* Exercise prompt
Copy the rows between the line containing "Task: Open the Fiche document icon" and the line containing "point(290,121)", inclusive, keeping the requests, and shift every coordinate in the answers by -140.

* Task data
%%

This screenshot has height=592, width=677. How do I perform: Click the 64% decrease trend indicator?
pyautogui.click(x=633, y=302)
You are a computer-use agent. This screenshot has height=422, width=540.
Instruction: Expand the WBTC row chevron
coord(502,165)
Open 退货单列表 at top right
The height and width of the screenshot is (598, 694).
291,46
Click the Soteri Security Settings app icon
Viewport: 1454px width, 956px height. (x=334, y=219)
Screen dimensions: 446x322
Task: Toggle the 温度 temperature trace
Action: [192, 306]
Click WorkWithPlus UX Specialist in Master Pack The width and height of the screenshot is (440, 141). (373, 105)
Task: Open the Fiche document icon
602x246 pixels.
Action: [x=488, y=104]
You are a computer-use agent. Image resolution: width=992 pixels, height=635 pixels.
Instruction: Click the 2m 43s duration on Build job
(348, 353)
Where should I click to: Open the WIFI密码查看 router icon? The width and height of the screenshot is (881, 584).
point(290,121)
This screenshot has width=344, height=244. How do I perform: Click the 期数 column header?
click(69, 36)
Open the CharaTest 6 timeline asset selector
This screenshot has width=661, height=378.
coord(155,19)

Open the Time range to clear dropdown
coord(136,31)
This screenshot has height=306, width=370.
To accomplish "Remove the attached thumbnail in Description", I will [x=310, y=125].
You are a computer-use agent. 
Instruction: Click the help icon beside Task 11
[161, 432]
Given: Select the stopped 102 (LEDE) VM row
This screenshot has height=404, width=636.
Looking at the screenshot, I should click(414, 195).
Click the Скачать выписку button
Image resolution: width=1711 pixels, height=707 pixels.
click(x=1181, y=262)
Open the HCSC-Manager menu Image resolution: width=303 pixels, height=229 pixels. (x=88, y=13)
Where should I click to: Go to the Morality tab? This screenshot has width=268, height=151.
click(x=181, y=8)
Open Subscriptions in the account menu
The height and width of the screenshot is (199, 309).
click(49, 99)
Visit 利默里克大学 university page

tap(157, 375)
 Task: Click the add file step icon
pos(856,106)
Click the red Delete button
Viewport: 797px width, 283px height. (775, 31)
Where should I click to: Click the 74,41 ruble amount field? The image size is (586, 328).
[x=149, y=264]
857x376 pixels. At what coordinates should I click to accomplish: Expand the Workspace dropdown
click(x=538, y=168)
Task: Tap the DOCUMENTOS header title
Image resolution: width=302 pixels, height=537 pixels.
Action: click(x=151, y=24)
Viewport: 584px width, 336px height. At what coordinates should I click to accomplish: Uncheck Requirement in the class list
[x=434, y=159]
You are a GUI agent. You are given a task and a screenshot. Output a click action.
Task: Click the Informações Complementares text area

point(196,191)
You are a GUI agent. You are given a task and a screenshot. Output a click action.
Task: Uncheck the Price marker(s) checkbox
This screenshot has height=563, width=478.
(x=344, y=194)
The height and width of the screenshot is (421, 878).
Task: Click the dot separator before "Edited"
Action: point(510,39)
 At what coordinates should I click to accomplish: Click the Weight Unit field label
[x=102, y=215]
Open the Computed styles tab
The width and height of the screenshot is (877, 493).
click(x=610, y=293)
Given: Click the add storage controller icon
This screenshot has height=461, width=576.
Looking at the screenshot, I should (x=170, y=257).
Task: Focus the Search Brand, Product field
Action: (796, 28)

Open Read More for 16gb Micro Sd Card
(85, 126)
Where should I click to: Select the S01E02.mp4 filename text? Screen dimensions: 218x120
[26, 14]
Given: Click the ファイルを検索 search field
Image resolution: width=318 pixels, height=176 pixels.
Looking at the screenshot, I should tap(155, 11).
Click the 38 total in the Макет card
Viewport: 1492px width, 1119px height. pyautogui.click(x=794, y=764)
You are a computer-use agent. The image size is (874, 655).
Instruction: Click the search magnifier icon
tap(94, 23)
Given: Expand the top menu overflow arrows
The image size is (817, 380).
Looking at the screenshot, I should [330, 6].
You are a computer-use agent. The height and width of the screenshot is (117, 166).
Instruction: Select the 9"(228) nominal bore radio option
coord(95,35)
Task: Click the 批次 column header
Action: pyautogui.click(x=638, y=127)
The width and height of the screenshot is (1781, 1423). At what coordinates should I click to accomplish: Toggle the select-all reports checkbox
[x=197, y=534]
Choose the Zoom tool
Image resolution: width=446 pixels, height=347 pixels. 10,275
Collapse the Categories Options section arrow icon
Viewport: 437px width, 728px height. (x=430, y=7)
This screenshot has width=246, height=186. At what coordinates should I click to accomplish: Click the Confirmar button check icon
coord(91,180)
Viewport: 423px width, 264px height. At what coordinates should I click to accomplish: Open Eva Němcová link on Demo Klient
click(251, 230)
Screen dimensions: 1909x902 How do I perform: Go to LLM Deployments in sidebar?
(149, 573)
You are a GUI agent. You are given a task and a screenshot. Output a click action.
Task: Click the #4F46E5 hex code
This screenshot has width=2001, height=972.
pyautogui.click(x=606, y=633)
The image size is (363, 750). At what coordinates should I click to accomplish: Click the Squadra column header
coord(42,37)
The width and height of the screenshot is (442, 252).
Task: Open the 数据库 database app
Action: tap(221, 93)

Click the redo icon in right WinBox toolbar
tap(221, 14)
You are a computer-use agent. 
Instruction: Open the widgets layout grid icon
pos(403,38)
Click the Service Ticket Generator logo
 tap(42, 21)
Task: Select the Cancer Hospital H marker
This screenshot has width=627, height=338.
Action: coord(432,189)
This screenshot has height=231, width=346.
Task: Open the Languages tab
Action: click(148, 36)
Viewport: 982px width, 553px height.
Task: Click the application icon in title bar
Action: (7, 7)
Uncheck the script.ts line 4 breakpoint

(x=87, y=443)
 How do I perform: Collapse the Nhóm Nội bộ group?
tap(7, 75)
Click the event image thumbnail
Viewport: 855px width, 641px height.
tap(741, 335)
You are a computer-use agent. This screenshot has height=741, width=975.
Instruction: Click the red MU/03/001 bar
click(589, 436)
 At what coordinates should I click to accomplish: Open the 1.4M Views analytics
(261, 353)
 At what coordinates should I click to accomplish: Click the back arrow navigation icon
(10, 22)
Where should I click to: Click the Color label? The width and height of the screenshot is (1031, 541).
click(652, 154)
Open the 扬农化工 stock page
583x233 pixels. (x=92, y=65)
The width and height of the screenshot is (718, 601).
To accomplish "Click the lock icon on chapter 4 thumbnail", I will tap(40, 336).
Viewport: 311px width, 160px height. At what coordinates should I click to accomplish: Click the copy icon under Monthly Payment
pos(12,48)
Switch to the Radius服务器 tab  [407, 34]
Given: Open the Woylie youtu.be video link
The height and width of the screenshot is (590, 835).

%%

* The result
Task: Open the Fiche document icon
602x246 pixels.
Action: [x=348, y=-36]
You are a computer-use agent. Image resolution: width=992 pixels, height=635 pixels.
Instruction: Click the 2m 43s duration on Build job
(208, 213)
Where should I click to: Open the WIFI密码查看 router icon? The width and height of the screenshot is (881, 584).
point(150,-19)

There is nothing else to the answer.